Swimming in the right temperature water can be a matter of life and death for these animals because their metabolism, brain, vision, and muscles start slowing down if they get too cold. And if these sharks can't swim, they suffocate.
So how these animals manage to dive into water that drops to temperatures of about 40 degrees Fahrenheit (4.4 degrees Celsius) — practically freezing — has baffled scientists for decades.
"That is more than a 20-degree Celsius change in water temperature that these sharks are experiencing" in less than an hour's dive, Mark Royer, a shark physiologist and behavioralist from the University of Hawai'i told Insider.
To understand how the sharks survive, Royer and his team equipped adult hammerhead sharks with internal trackers that keep a log of their depth, ambient water temperature, activity rates, and body orientation.
They found the sharks were able to conserve their body temperature almost throughout the dive, their internal temperature dropping only when the sharks are nearer the surface.
For Royer, there's only one reasonable explanation: the sharks are holding their breath.
The sharks trade breathing for warmth
Because sharks can't regulate their body temperature, any cold water coming through their gills immediately cools the body.
"For any animal that uses gills for respiration in the water, gills are like giant radiators strapped to your head," Royer said.
So the solution to keeping warm amid frigid waters is to keep the gills tightly shut.
The team's data suggests that the sharks close their gills before shooting almost vertically downward. They only open their gills once again about 1000 feet below the surface, when they slow their upwards ascent to catch their breath.
"That whole duration lasts an average of 17 minutes," Royer said.
Footage from a previous study supports this idea. This video spotted a hammerhead shark swimming during a deep dive off the coast of Tanzania. The shark's gills are almost invisible, suggesting they're clamped shut.
"This is the first example we have ever seen of this breath-holding behavior to dive down into deep cold depths," Royer said.
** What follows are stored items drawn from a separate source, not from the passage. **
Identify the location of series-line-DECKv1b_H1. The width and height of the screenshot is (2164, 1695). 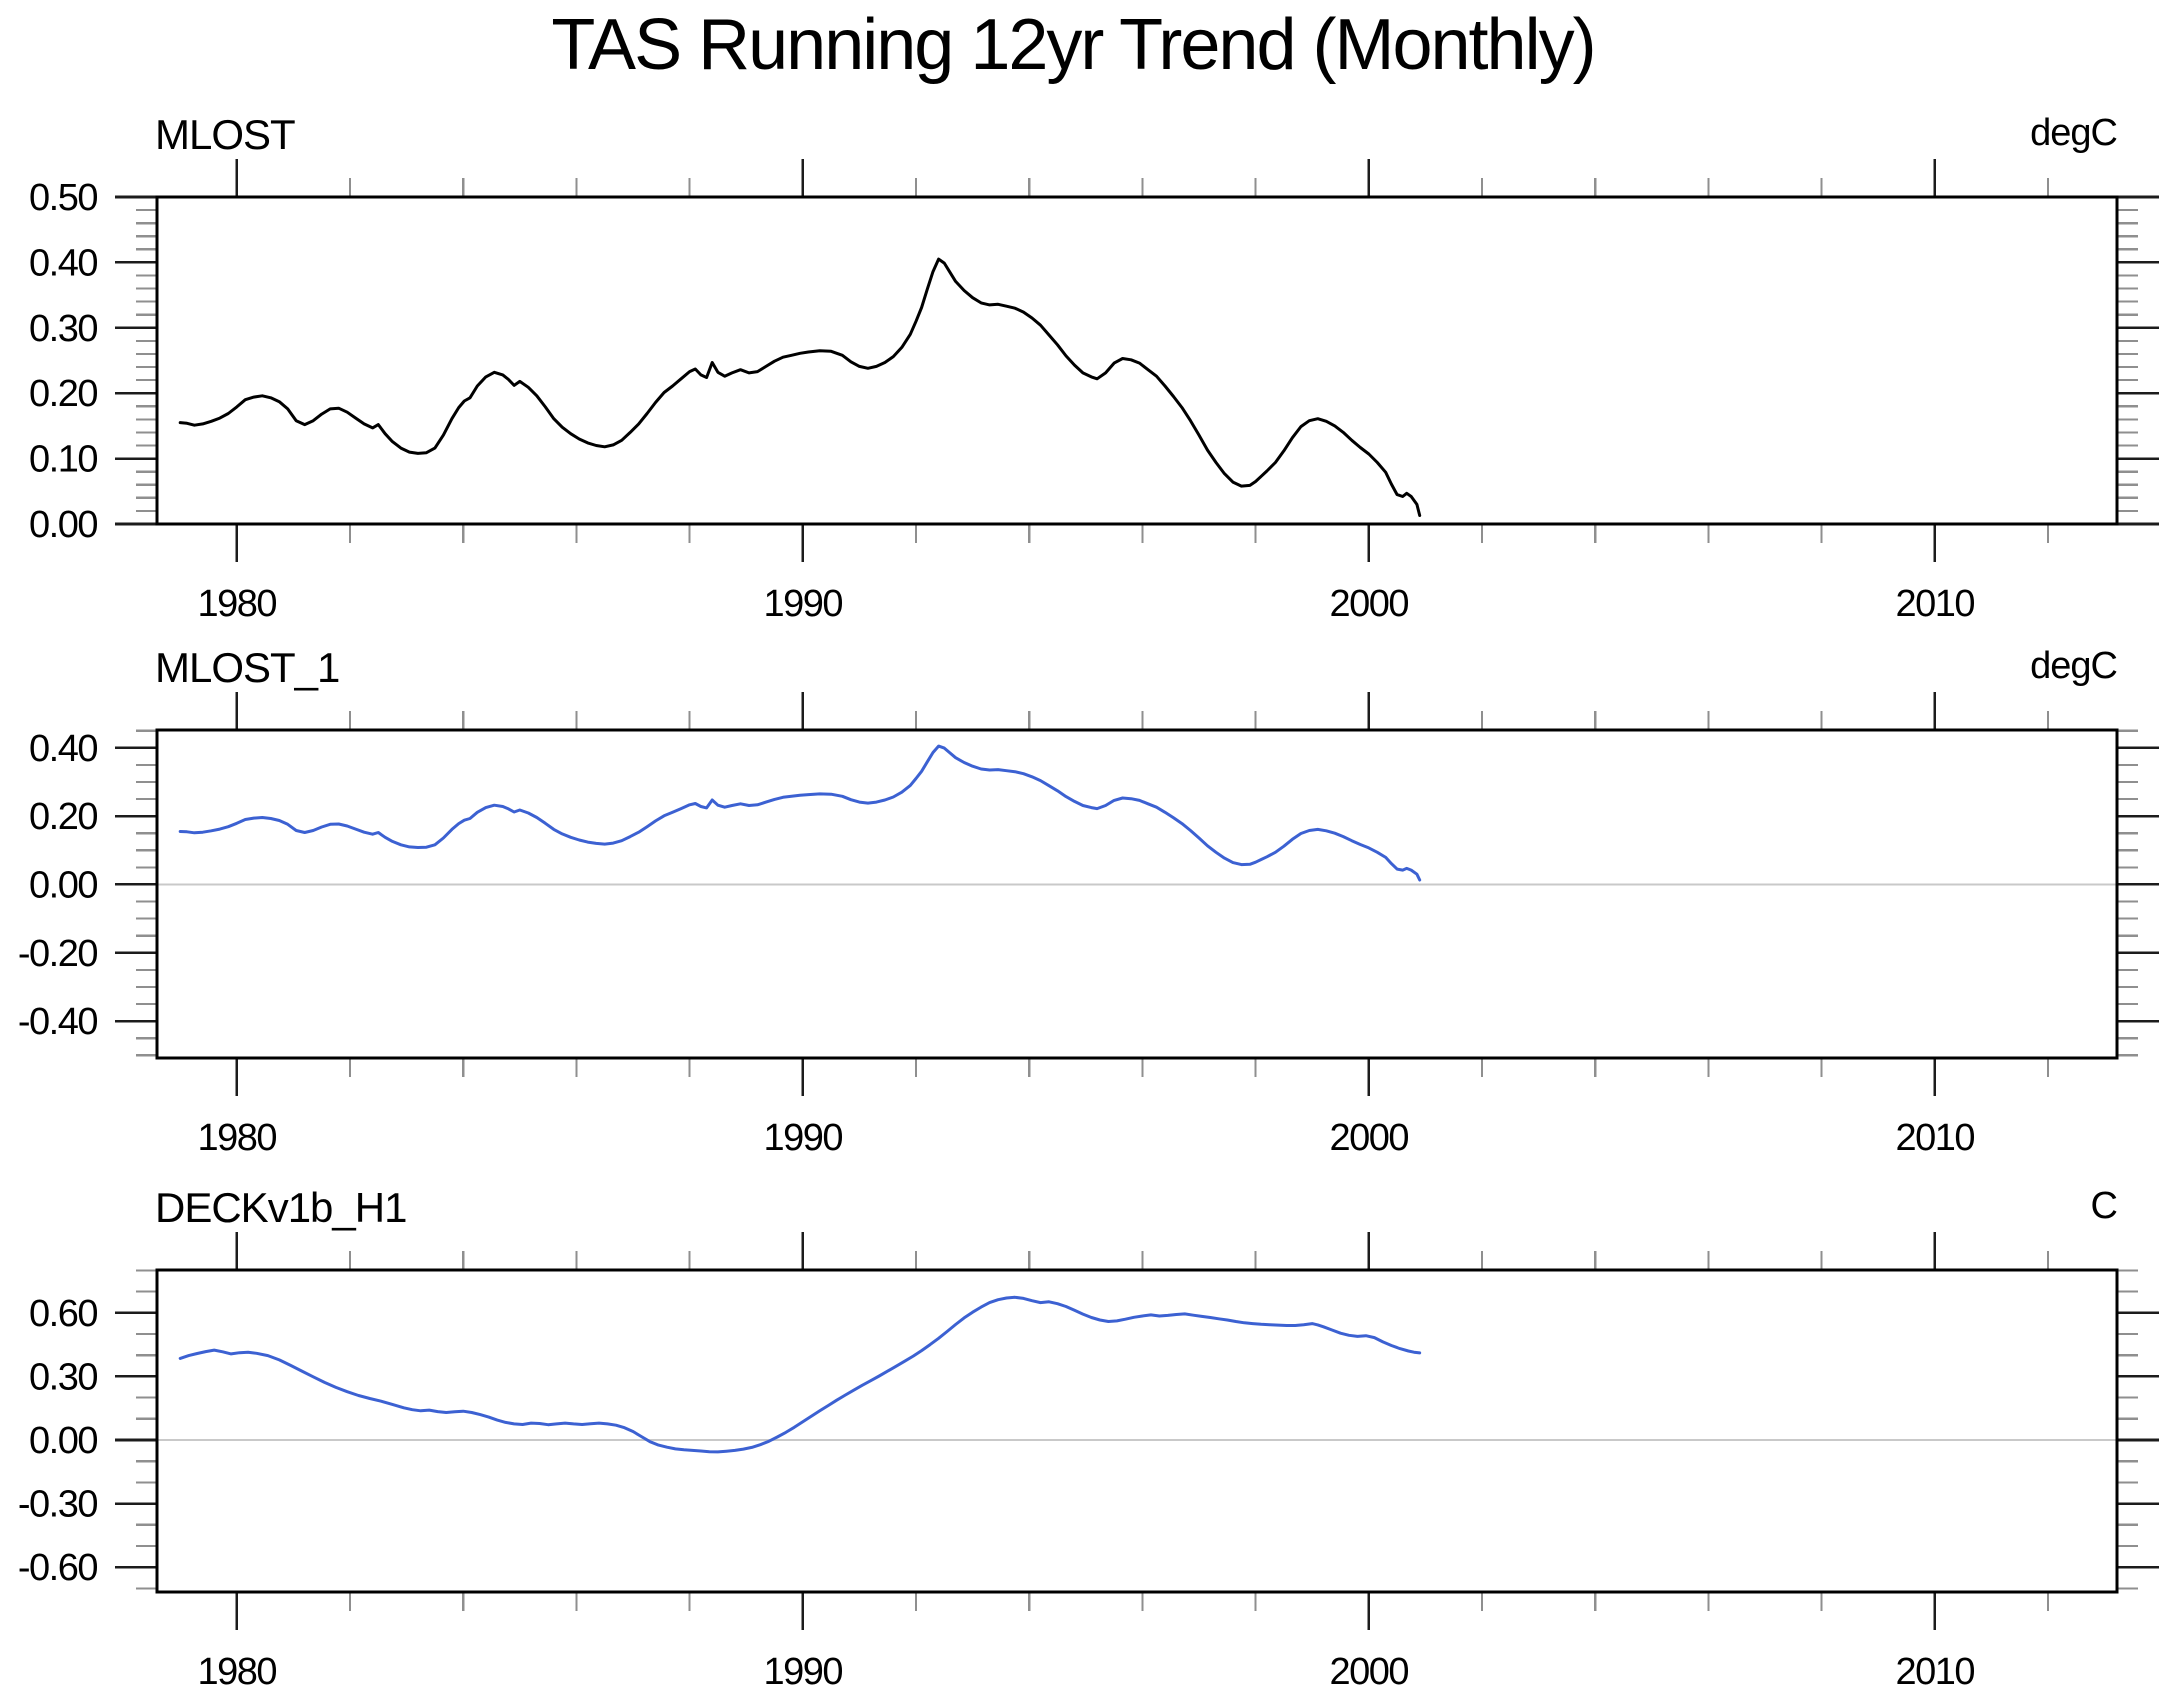
(800, 1374). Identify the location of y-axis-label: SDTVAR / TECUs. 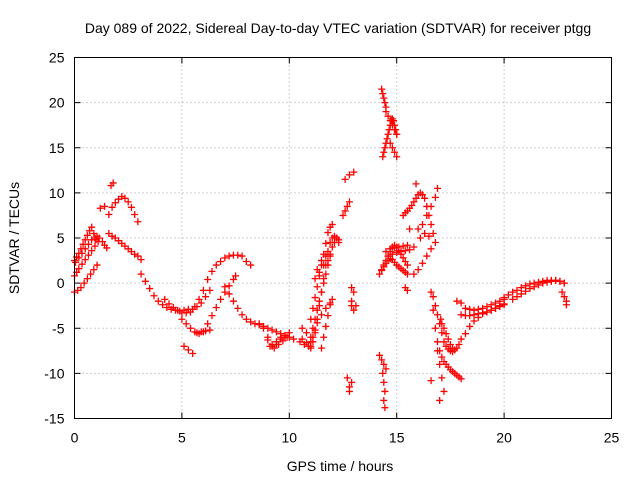
(14, 238).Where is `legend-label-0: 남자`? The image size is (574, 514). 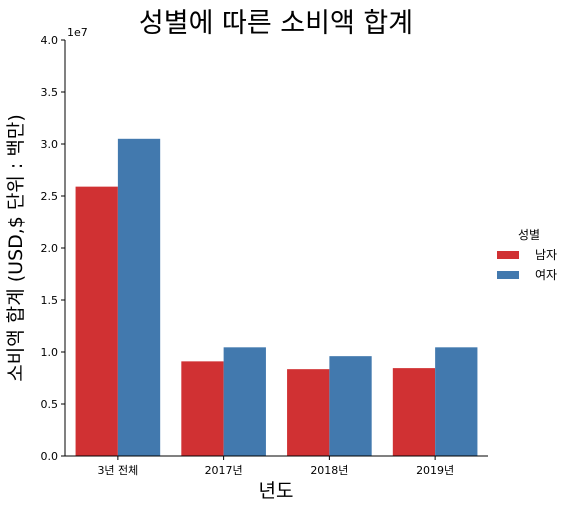 legend-label-0: 남자 is located at coordinates (546, 255).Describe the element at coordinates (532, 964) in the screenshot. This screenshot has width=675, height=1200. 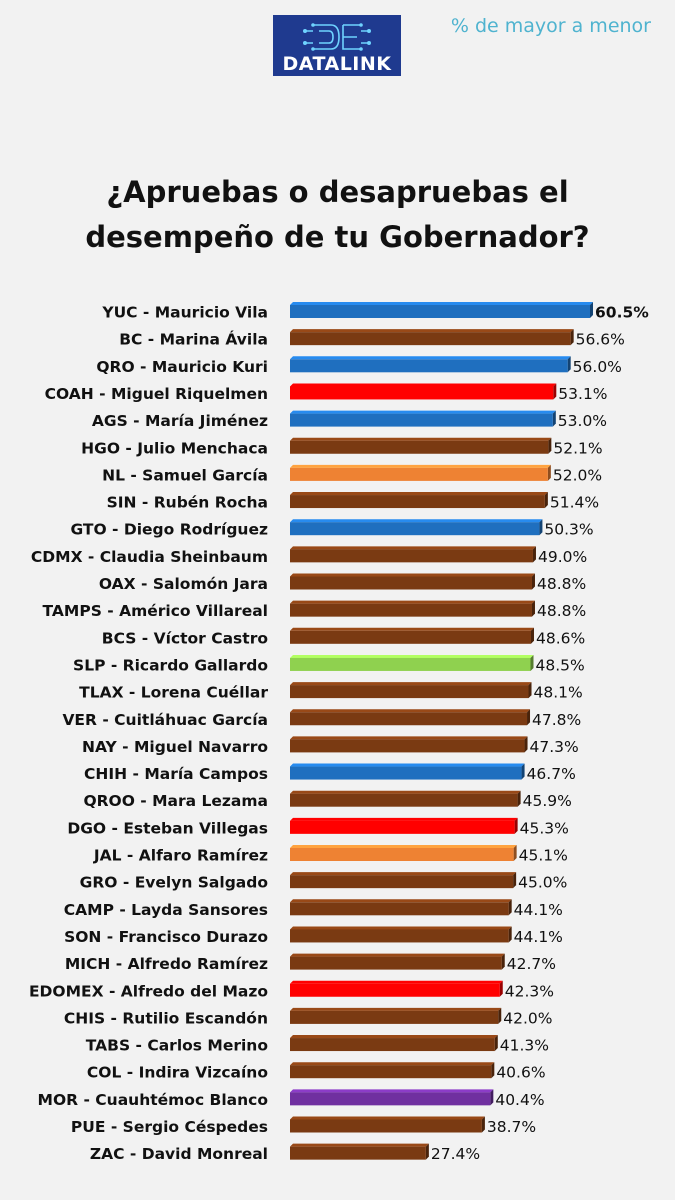
I see `value-label: 42.7%` at that location.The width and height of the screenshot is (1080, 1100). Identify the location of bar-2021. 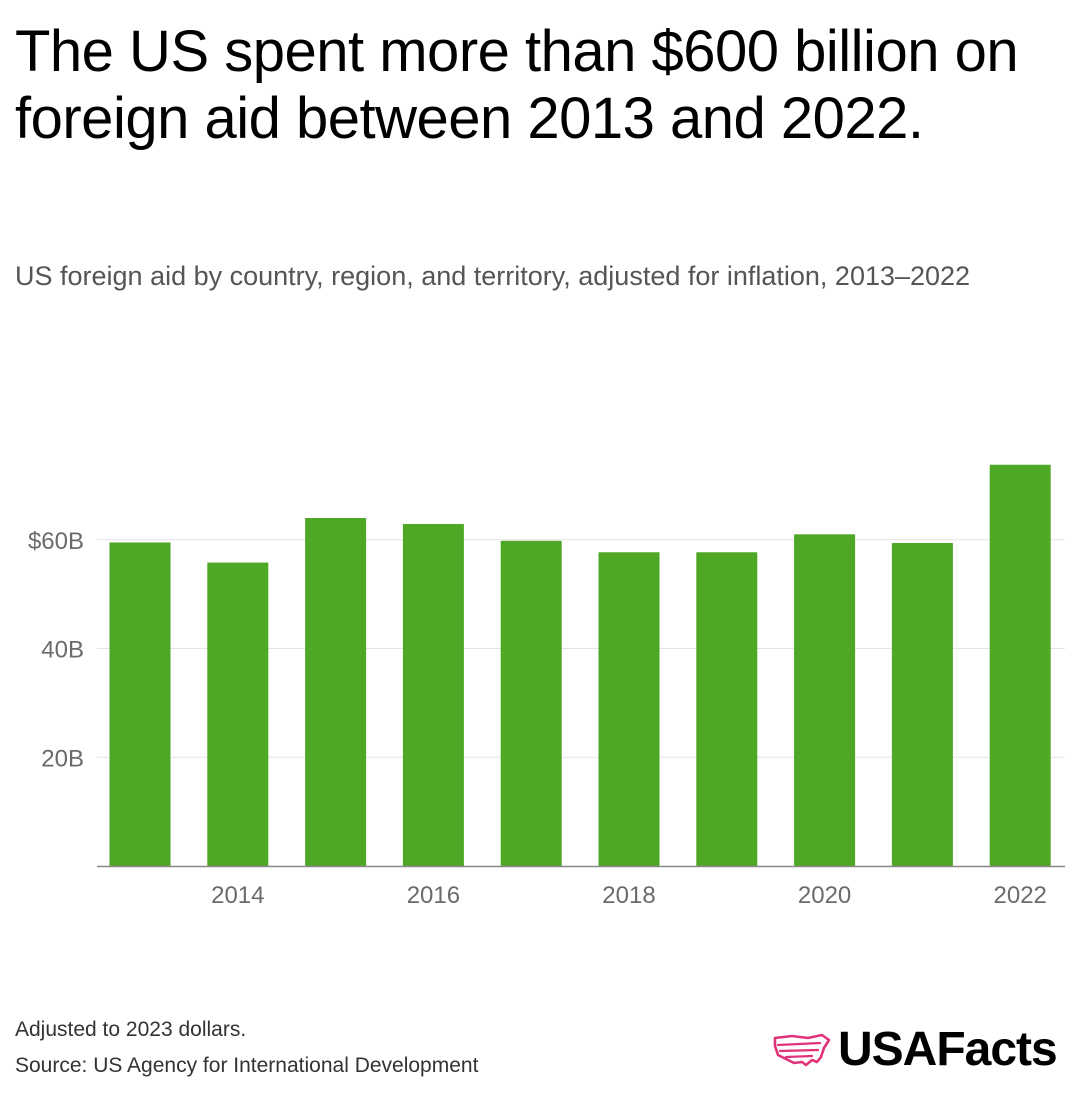
(922, 704).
The strategy gives them an evolutionary advantage, but there's a catch
While the strategy may seem risky, Royer said it's likely what gave the sharks their remarkable evolutionary advantage.
"Instead of having to compete with all the other warm coastal shallow shark species, they can extend their reach into the deep sea so that way they can hunt both shallow and in the deep sea when they want," Royer said.
These sharks have evolved to become athletes of the deep sea, carrying out dives several times a night, he added.
But there's a catch.
"The trade-off in this, of course, is that they need a recovery period afterward," Royer said.
"They'll hang out at the surface for about roughly 45 to 50 minutes. That's them kind of catching their breath," Royer said.
That may be why these sharks are more likely to die when they are caught in fishing lines or nets near the surface. At that point, any effort trying to escape a trap could be lethal, he added.
They may also become increasingly vulnerable as climate change alters the oxygenation of the oceans.
"For example, in the eastern tropical Pacific, there are expanding dead zones where the oxygen levels in the ocean are declining more and more as the years go on," Royer said.
"If these sharks are trying to hunt in that water, when they come up, there's that point where they need to open their gills back up to start breathing again. If that point gets higher and higher towards the surface, it's going to be a lot harder for this species to recover from their dive," he added.
Further research will look at how these sharks could possibly withstand such intense exercise without breathing, Royer said.
It's possible, for instance, that like deep-diving whales, these sharks are able to store oxygen in their muscles while their blood is oxygen-poor. Or perhaps their metabolism is better adapted to carry out anaerobic exercise for longer periods of time, for instance by supercharging enzymes that protect the body from damage due to poor oxygenation.